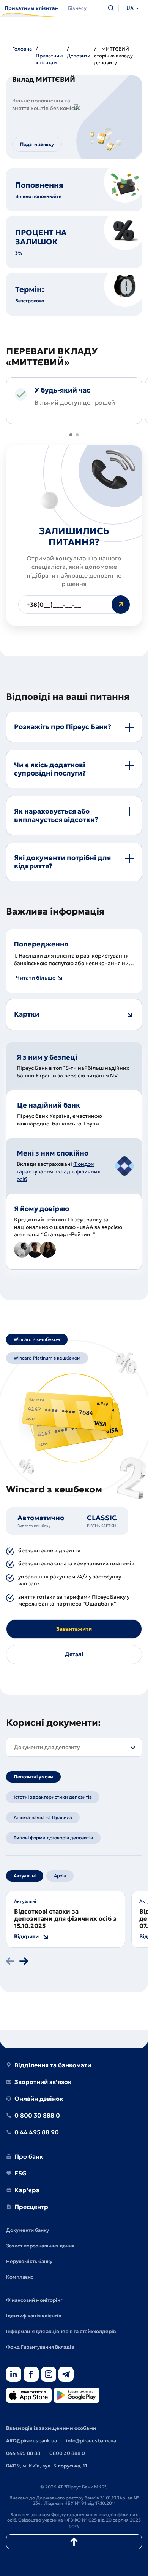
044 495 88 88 (23, 2453)
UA (130, 8)
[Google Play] (76, 2396)
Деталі (74, 1654)
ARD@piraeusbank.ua (31, 2440)
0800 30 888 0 (67, 2453)
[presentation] (10, 1961)
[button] (70, 434)
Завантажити (74, 1628)
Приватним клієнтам (49, 59)
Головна (22, 49)
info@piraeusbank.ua (91, 2440)
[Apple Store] (29, 2396)
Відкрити (26, 1936)
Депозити (78, 56)
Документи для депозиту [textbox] (47, 1747)
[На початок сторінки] (74, 2541)
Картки (26, 1014)
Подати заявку (37, 144)
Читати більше (35, 977)
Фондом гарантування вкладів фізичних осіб (59, 1171)
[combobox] (74, 1747)
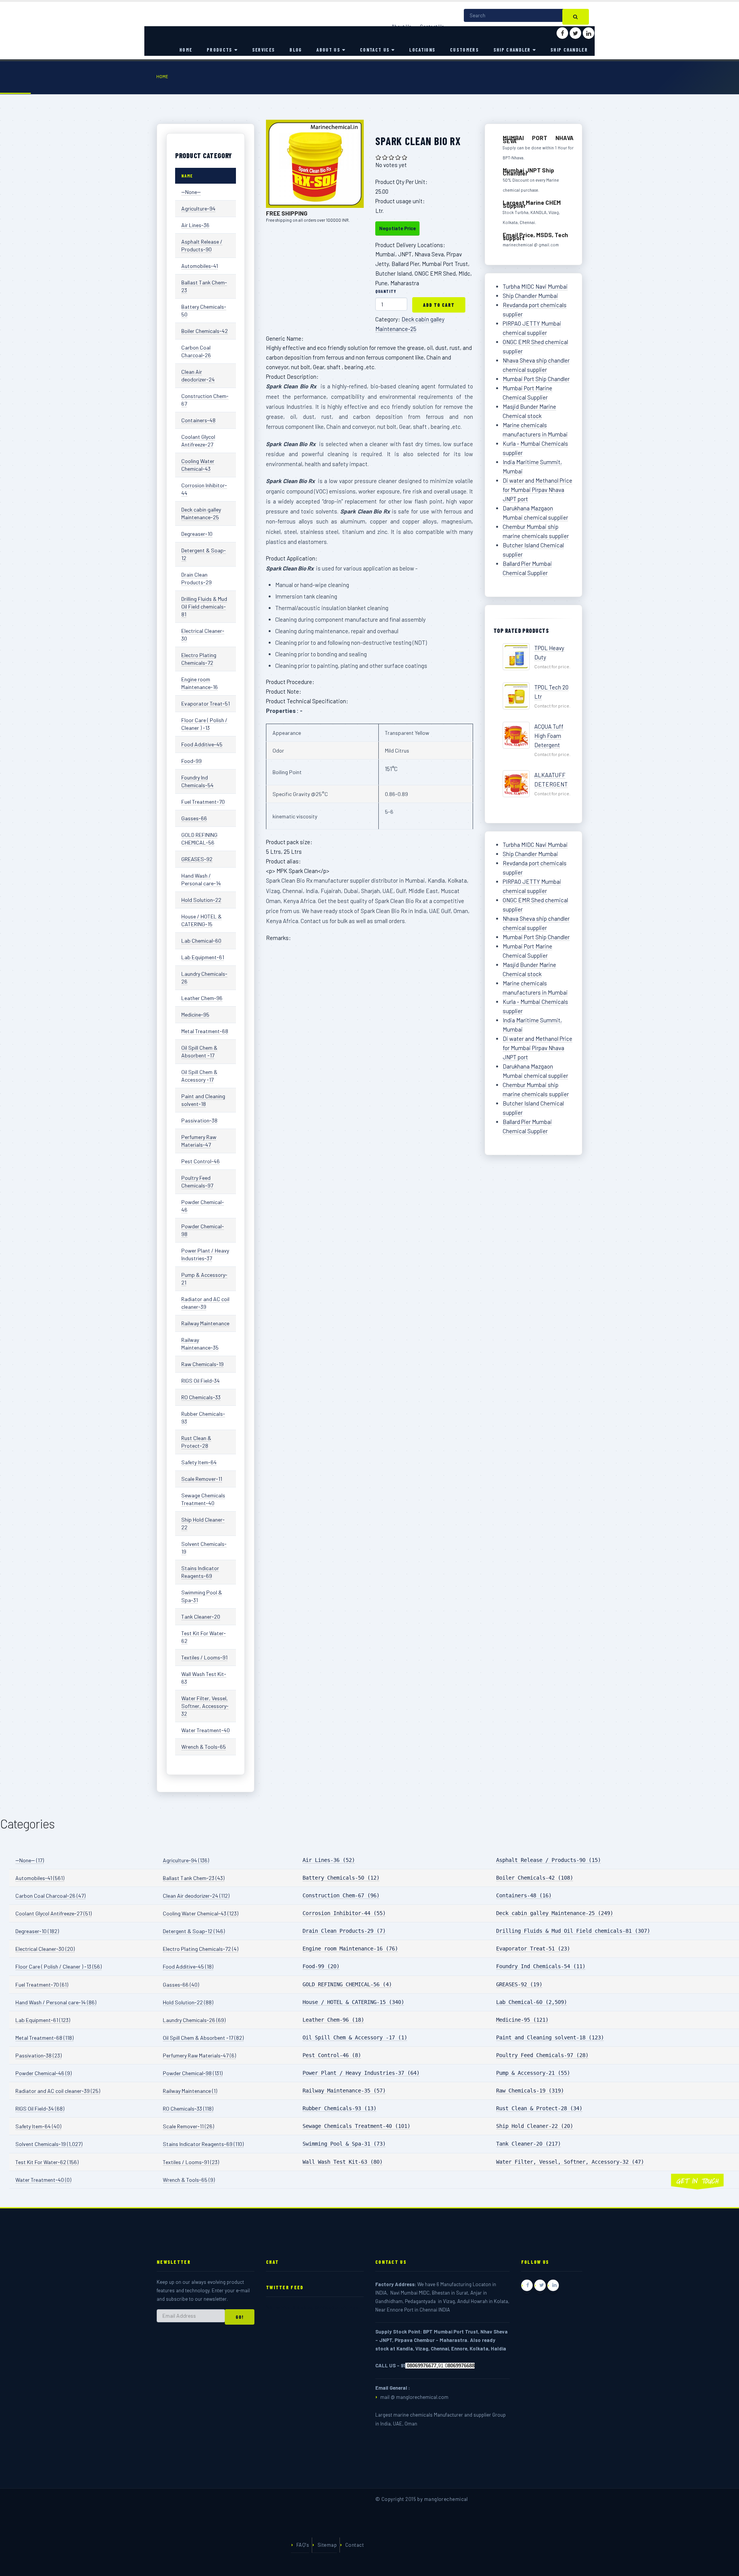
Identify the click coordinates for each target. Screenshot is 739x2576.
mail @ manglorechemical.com (414, 2397)
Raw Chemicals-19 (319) (530, 2091)
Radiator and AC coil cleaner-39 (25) (57, 2091)
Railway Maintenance (205, 1323)
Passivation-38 (199, 1120)
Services (263, 50)
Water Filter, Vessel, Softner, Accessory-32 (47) (570, 2162)
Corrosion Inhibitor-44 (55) (344, 1913)
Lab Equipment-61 (202, 957)
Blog (295, 50)
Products (219, 50)
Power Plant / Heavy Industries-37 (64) (361, 2073)
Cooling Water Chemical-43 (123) (200, 1913)
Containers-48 (198, 420)
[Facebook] (562, 33)
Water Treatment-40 (205, 1730)
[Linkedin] (588, 33)
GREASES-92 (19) (519, 1984)
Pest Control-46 (200, 1161)
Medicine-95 (195, 1014)
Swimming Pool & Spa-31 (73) (344, 2144)
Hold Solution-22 (201, 900)
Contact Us (375, 50)
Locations (422, 50)
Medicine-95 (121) (522, 2020)
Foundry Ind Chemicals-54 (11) (540, 1966)
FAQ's (302, 2545)
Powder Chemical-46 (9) (43, 2073)
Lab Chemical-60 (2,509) (531, 2002)
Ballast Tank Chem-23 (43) (193, 1878)
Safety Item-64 (199, 1462)
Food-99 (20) (321, 1966)
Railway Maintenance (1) (190, 2091)
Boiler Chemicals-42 (204, 331)
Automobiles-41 (199, 266)
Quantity (385, 291)
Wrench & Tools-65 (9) (189, 2179)
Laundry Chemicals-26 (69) (194, 2020)
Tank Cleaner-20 (200, 1616)
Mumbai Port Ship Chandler (536, 378)
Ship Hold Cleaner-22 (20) (534, 2126)
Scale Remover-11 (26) (188, 2126)
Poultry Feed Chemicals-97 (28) (542, 2055)
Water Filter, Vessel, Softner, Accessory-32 (205, 1706)
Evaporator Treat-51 (205, 703)
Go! (240, 2317)
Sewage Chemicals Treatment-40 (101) (356, 2126)
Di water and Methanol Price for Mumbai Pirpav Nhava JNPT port (537, 489)
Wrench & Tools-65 (203, 1746)
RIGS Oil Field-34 (200, 1380)
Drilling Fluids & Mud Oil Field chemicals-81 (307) (573, 1931)
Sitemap (327, 2545)
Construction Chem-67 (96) (341, 1895)
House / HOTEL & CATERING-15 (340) (353, 2002)
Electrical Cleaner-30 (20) (45, 1948)
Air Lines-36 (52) (329, 1860)
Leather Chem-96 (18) (333, 2020)
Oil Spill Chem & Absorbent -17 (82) (203, 2037)
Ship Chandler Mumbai (530, 295)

# # # # # # #

— PROBLEM DESCRIPTION —
All of the material is to be reproduced verbatim, pictures excluded.

— TASK SOLUTION —
044 495 88 88 (23, 2453)
UA (130, 8)
[Google Play] (76, 2396)
Деталі (74, 1654)
ARD@piraeusbank.ua (31, 2440)
0800 30 888 0 (67, 2453)
[presentation] (10, 1961)
[button] (70, 434)
Завантажити (74, 1628)
Приватним клієнтам (49, 59)
Головна (22, 49)
info@piraeusbank.ua (91, 2440)
[Apple Store] (29, 2396)
Відкрити (26, 1936)
Депозити (78, 56)
Документи для депозиту [textbox] (47, 1747)
[На початок сторінки] (74, 2541)
Картки (26, 1014)
Подати заявку (37, 144)
Читати більше (35, 977)
Фондом гарантування вкладів фізичних осіб (59, 1171)
[combobox] (74, 1747)
Identify the click coordinates for each target. Screenshot is 739x2576.
mail @ manglorechemical.com (414, 2397)
Raw Chemicals-19 (319) (530, 2091)
Radiator and AC coil cleaner-39 (25) (57, 2091)
Railway Maintenance (205, 1323)
Passivation-38 (199, 1120)
Services (263, 50)
Water Filter, Vessel, Softner, Accessory-32 (47) (570, 2162)
Corrosion Inhibitor-44 (55) (344, 1913)
Lab Equipment-61 (202, 957)
Blog (295, 50)
Products (219, 50)
Power Plant / Heavy Industries-37 (64) (361, 2073)
Cooling Water Chemical-43 (123) (200, 1913)
Containers-48 (198, 420)
[Facebook] (562, 33)
Water Treatment-40 (205, 1730)
[Linkedin] (588, 33)
GREASES-92 (19) (519, 1984)
Pest Control-46 (200, 1161)
Medicine-95 (195, 1014)
Swimming Pool & Spa-31 (73) (344, 2144)
Hold Solution-22 (201, 900)
Contact Us (375, 50)
Locations (422, 50)
Medicine-95 (121) (522, 2020)
Foundry Ind Chemicals-54 (11) (540, 1966)
FAQ's (302, 2545)
Powder Chemical-46 (9) (43, 2073)
Lab Chemical-60 (2,509) (531, 2002)
Ballast Tank Chem-23 (43) (193, 1878)
Safety Item-64 (199, 1462)
Food-99 (20) (321, 1966)
Railway Maintenance (1) (190, 2091)
Boiler Chemicals-42 (204, 331)
Automobiles-41 (199, 266)
Quantity (385, 291)
Wrench & Tools-65 (9) (189, 2179)
Laundry Chemicals-26 (69) (194, 2020)
Tank Cleaner-20 (200, 1616)
Mumbai Port Ship Chandler (536, 378)
Ship Hold Cleaner-22 (20) (534, 2126)
Scale Remover-11 (26) (188, 2126)
Poultry Feed Chemicals-97 (28) (542, 2055)
Water Filter, Vessel, Softner, Accessory-32 (205, 1706)
Evaporator Treat-51 (205, 703)
Go! (240, 2317)
Sewage Chemicals Treatment-40 (101) (356, 2126)
Di water and Methanol Price for Mumbai Pirpav Nhava JNPT port (537, 489)
Wrench & Tools-65 (203, 1746)
RIGS Oil Field-34 (200, 1380)
Drilling Fluids & Mud Oil Field chemicals-81 (307) (573, 1931)
Sitemap (327, 2545)
Construction Chem-67 (96) (341, 1895)
House / HOTEL & CATERING-15 (340) (353, 2002)
Electrical Cleaner-30 (20) (45, 1948)
Air Lines-36 (52) (329, 1860)
Leather Chem-96 (18) (333, 2020)
Oil Spill Chem & Absorbent -17 (82) (203, 2037)
Ship Chandler Mumbai (530, 295)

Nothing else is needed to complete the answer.